“SHOCKING” delays to brain tumour diagnoses in the UK will be probed as part of a new drive to tackle the disease.
The study funded by The Brain Tumour Charity aims to discover how long it takes on average for adult brain tumour patients to be diagnosed after they first seek medical advice for their symptoms.
The two-year project is part of the charity’s campaign to raise awareness of brain tumours and improve treatment of the disease, which it highlights on Friday 6 March with its annual Bandanas for Brain Tumours Day.
Thousands of people around the UK will wear specially-designed bandanas on 6 March – part of Brain Tumour Awareness Month – to show their support for The Charity and its earlier diagnosis campaign.
Sarah Lindsell, The Brain Tumour Charity’s chief executive, said: “We hear so many shocking stories from patients whose brain tumours went undiagnosed for years after they first consulted a doctor about their symptoms.
“Many of them made numerous visits to their GP or saw several different doctors before they were finally referred for a scan. Far too often, they have ended up being diagnosed after a desperate trip to A&E.
“The research project we are funding should find out for the first time the real extent of the problem, why it happens and what can be done to make things better.”
A survey by The Brain Tumour Charity in 2013 found that more than a third of people with a brain tumour had visited their GP at least five times before they were diagnosed.
Among them was Dorset woman Amanda Moore.
Amanda, 32, first realised something was wrong after she had a seizure on a flight back from Turkey in 2009.
Doctors blamed the seizure on over-indulgence during her holiday but over the next two years her health problems worsened significantly.
“I felt dizzy and sick. I had a lot of headaches and what I thought was sinus pain. At one stage I was at the GPs probably about three times a week.
“I went at least 40 times in all.
“On the day before I was finally admitted to A&E and the tumour was diagnosed, I collapsed and was seen by paramedics. They asked if I ate a lot of cheese. I assume they thought there was a connection with the headaches.”

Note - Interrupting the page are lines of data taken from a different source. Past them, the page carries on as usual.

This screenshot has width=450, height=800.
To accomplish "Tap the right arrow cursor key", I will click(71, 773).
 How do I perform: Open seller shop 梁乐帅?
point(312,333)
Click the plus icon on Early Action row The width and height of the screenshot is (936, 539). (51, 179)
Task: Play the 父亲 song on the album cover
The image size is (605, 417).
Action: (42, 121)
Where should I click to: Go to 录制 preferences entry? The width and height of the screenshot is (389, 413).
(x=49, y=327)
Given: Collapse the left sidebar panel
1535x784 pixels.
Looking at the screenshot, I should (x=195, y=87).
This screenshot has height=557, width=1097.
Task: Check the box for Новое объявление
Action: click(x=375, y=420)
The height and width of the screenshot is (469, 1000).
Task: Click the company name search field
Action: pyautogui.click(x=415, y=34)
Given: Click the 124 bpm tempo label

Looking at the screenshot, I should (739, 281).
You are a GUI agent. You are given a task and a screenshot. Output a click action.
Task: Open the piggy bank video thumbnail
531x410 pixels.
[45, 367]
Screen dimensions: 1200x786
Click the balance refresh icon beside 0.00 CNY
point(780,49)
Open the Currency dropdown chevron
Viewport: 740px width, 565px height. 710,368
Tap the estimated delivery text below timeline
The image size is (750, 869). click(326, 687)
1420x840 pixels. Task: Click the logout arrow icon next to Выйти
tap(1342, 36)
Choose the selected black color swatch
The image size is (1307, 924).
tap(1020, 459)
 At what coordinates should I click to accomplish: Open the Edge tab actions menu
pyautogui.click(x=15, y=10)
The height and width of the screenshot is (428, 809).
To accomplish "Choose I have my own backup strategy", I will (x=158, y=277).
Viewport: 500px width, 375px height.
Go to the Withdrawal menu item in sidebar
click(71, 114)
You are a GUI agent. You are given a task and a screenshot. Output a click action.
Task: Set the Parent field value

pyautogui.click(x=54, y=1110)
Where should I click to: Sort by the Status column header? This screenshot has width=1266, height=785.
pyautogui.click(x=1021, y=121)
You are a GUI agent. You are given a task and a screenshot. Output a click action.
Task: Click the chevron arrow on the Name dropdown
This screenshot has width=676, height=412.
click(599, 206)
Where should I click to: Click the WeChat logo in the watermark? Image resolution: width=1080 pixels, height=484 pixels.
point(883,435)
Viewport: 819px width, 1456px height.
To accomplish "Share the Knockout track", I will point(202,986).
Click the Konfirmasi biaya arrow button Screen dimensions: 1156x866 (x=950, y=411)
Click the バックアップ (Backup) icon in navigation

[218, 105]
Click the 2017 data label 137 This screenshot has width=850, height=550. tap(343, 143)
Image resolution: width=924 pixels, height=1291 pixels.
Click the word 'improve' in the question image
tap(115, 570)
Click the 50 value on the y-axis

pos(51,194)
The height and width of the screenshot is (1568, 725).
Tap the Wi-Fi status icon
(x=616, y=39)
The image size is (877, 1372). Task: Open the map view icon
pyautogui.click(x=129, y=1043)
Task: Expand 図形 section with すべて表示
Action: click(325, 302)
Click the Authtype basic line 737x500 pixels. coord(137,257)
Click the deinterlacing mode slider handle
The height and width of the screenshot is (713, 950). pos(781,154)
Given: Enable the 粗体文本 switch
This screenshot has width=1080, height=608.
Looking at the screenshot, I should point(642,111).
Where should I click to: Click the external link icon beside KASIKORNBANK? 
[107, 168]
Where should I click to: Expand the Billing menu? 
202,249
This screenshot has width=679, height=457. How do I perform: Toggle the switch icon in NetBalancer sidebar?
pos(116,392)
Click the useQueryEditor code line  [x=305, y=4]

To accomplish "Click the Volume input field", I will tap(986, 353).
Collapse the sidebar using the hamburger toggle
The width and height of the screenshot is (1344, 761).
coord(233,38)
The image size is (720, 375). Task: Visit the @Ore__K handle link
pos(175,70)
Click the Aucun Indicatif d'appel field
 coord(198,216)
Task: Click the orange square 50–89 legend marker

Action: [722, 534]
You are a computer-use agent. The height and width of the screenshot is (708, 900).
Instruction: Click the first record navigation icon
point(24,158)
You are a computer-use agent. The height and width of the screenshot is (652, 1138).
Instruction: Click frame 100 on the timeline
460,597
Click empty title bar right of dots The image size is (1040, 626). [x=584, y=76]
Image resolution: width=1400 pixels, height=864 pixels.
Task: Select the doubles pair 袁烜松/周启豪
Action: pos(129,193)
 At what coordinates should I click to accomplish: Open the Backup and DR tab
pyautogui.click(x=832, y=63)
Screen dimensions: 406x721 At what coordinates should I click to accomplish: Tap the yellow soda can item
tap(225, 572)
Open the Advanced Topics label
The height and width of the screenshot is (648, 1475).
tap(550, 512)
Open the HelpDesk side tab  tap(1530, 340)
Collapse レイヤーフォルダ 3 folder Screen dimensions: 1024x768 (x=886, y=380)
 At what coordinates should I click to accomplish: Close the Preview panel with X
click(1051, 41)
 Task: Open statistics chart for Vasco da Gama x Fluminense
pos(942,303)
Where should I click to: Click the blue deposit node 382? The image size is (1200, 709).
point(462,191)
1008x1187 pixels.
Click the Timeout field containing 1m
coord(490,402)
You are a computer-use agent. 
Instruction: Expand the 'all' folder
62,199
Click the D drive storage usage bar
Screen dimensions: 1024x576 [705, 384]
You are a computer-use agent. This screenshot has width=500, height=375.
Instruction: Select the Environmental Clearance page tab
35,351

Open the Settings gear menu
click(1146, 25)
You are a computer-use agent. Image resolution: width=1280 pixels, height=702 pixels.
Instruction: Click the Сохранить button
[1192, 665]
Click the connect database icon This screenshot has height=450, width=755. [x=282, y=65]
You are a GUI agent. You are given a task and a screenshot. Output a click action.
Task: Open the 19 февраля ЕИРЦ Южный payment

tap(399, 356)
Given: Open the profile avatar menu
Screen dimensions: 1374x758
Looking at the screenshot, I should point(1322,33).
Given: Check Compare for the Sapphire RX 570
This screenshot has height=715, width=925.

By the time Amanda’s tumour was diagnosed in June 2011, it was the size of large orange. It was treated with surgery and radiotherapy but a portion of it still remains, although scans so far have shown no regrowth.
She can no longer drive, because of the long-term damage caused to her brain by the tumour, and she remains on medication to control epileptic seizures.
“I do wonder, if they had diagnosed it sooner, whether it would have caused less damage. Perhaps things might not have changed so much in my life.”
St Albans financial advisor Sarah Belsom first sought medical advice in 2007 when she experienced flashing in her left eye.
Sarah, whose father died of a brain tumour in 2004, was told by doctors the problem was the result of laser eye surgery.
She lived with her symptoms until late 2012, when a severe episode was diagnosed as a migraine by her GP.
As the months passed, Sarah had regular bouts of flashing in her left eye as well as light-headedness, tiredness, clumsiness and a frequent feeling that she was not completely present in the room.
As a working mother with young children, she told herself that it was the result of tiredness.
It was not until she collapsed at her daughter’s nursery in 2013 that she was admitted to A&E. She was told it was probably nothing more than a fainting episode, but was referred back to her GP to arrange an MRI scan.
It took over four weeks for her to be offered a neurologist appointment for a date three months later. So Sarah went privately to see a neurologist.
A week later, on her birthday, Sarah was diagnosed with an aggressive brain tumour called a Grade 3 anaplastic astrocytoma. By that point it was the size of a tangerine.
Surgeons removed 90 per cent of the tumour and Sarah went on to have 33 rounds of radiotherapy.
She is now monitored regularly for any signs of recurrence.
Sarah said: “It is very frustrating to think that without my privileged access to private medical insurance, my brain tumour could have deteriorated rapidly whilst waiting for a diagnosis and treatment on the NHS.
“ I could have put myself, my family and the public in danger as I was unwittingly still driving whilst having an undiagnosed hemianopia (loss of visual field) caused by the tumour.
“I appreciate that brain tumours are hard to detect, but the consequences of the combined delays on the NHS don’t bear thinking about.”
The Brain Tumour Charity is assessing several bids by research teams to run the study of diagnosis waiting times. It will announce next month which team has been awarded the £300,000 grant to oversee the project.
The investigation follows the success of The Brain Tumour Charity’s HeadSmart campaign to raise awareness of children’s brain tumour symptoms.
Launched in 2011, HeadSmart has reduced the average time between the first presentation of symptoms and diagnosis of brain tumours in children from 9.1 weeks to 6.7 weeks.